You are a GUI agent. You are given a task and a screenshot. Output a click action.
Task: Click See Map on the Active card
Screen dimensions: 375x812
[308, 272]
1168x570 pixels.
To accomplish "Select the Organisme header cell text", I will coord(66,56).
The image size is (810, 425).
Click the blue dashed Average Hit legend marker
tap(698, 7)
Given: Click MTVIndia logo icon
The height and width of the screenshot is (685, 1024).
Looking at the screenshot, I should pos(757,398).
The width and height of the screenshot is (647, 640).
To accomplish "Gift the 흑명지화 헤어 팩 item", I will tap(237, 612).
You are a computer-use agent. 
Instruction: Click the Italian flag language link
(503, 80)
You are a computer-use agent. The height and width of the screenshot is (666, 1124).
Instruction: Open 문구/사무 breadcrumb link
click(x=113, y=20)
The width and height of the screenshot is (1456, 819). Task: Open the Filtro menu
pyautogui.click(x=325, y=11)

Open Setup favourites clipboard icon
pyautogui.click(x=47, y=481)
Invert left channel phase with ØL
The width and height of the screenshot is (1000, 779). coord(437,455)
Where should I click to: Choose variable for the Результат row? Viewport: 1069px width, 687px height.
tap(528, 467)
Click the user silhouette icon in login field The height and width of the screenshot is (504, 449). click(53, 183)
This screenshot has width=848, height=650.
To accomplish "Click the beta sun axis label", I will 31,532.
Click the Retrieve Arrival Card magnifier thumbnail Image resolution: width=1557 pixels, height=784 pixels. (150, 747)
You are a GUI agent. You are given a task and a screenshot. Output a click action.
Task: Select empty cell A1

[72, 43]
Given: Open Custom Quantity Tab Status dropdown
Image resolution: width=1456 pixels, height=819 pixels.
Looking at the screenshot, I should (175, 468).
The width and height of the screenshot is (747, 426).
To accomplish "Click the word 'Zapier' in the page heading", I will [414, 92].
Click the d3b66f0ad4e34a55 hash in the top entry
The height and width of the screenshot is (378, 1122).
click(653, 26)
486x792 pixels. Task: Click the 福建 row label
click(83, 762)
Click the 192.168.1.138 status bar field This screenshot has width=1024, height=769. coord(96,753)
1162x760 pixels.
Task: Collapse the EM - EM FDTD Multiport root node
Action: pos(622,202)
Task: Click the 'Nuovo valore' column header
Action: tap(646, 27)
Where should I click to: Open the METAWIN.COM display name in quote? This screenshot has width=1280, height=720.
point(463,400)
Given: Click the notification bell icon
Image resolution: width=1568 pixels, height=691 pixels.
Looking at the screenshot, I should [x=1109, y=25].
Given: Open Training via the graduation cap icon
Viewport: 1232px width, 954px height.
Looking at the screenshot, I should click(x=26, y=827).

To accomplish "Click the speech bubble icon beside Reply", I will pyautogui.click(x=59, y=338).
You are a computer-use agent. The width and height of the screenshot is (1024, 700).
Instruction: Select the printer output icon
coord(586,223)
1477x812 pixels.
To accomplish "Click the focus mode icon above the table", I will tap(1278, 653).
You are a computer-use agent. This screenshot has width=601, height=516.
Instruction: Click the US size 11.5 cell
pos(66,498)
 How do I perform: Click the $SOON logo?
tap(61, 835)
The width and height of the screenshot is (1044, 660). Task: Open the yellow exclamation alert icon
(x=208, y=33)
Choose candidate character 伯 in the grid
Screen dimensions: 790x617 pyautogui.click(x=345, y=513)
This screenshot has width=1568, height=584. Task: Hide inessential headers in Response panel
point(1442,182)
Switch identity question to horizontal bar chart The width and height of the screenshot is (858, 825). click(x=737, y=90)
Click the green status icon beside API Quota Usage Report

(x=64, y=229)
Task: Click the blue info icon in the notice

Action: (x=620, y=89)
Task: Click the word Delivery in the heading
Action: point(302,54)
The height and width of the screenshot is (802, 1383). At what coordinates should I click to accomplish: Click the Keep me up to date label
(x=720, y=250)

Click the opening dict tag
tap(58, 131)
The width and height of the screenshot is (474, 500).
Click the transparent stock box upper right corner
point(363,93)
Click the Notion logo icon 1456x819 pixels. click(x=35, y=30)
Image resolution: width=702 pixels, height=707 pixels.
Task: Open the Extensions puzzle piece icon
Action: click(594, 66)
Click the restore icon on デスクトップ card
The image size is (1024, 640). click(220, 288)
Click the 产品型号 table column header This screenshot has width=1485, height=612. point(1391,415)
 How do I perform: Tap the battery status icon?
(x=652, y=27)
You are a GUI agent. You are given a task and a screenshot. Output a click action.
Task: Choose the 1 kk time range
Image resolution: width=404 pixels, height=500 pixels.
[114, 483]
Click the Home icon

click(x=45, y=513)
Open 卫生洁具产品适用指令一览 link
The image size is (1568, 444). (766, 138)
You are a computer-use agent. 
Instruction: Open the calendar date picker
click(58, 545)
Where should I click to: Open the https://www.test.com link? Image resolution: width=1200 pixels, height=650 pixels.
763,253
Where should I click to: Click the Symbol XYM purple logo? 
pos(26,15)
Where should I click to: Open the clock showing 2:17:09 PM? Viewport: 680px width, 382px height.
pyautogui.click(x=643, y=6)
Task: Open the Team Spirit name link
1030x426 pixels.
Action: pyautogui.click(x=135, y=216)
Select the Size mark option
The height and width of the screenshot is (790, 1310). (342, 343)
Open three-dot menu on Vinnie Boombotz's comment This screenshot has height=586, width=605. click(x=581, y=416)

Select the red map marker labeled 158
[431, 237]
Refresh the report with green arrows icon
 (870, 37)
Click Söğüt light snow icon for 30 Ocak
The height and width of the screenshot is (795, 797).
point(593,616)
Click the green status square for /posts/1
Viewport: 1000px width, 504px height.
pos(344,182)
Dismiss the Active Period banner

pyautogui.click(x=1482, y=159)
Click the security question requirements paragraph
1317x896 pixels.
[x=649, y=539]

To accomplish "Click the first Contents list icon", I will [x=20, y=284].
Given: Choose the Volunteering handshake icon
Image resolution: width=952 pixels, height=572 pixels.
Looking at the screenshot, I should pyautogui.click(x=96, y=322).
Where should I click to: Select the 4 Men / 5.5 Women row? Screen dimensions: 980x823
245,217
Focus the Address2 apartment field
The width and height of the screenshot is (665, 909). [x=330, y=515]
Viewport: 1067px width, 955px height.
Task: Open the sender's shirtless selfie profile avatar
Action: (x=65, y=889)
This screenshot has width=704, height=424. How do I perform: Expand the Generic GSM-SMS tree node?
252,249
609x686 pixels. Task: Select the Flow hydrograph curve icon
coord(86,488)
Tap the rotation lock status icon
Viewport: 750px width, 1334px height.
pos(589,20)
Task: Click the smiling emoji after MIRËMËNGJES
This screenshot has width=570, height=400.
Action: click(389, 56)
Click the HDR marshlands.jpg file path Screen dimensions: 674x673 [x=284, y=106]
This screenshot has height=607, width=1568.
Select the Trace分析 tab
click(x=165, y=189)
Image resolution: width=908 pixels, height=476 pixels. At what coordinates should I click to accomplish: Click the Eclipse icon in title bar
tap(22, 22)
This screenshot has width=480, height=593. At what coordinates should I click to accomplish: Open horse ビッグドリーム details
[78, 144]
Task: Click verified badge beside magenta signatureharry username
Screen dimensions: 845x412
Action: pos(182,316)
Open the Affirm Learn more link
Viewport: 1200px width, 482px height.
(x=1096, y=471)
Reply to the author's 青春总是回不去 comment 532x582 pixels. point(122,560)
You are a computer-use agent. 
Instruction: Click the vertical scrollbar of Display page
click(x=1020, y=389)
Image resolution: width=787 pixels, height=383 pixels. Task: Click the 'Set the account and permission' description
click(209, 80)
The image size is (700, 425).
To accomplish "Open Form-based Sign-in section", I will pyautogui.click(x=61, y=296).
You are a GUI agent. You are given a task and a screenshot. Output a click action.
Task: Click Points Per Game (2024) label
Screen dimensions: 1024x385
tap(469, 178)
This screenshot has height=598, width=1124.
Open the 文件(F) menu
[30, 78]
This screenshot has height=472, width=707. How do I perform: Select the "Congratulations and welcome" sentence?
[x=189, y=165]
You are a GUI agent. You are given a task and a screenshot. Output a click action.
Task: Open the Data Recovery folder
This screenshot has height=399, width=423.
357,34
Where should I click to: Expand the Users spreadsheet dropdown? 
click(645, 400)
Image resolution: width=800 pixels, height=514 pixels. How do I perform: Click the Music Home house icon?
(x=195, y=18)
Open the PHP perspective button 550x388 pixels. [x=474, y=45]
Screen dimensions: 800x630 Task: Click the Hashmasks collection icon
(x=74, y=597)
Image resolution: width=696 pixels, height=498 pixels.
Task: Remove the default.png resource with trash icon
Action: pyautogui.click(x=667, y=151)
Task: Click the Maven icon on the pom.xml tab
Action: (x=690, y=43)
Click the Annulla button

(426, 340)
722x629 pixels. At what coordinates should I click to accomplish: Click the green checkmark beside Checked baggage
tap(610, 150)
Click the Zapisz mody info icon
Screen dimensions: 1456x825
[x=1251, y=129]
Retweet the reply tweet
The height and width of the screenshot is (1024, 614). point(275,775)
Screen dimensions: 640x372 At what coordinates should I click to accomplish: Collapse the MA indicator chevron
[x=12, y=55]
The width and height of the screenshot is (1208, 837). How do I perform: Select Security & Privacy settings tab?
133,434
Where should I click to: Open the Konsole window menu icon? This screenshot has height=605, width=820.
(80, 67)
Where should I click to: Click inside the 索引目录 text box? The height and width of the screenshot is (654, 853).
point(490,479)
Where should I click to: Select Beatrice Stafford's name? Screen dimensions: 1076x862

ACTIVITY
Show every line of the listing that includes the word "comment".

EXPECTED ANSWER
Open three-dot menu on Vinnie Boombotz's comment This screenshot has height=586, width=605. click(x=581, y=416)
Reply to the author's 青春总是回不去 comment 532x582 pixels. point(122,560)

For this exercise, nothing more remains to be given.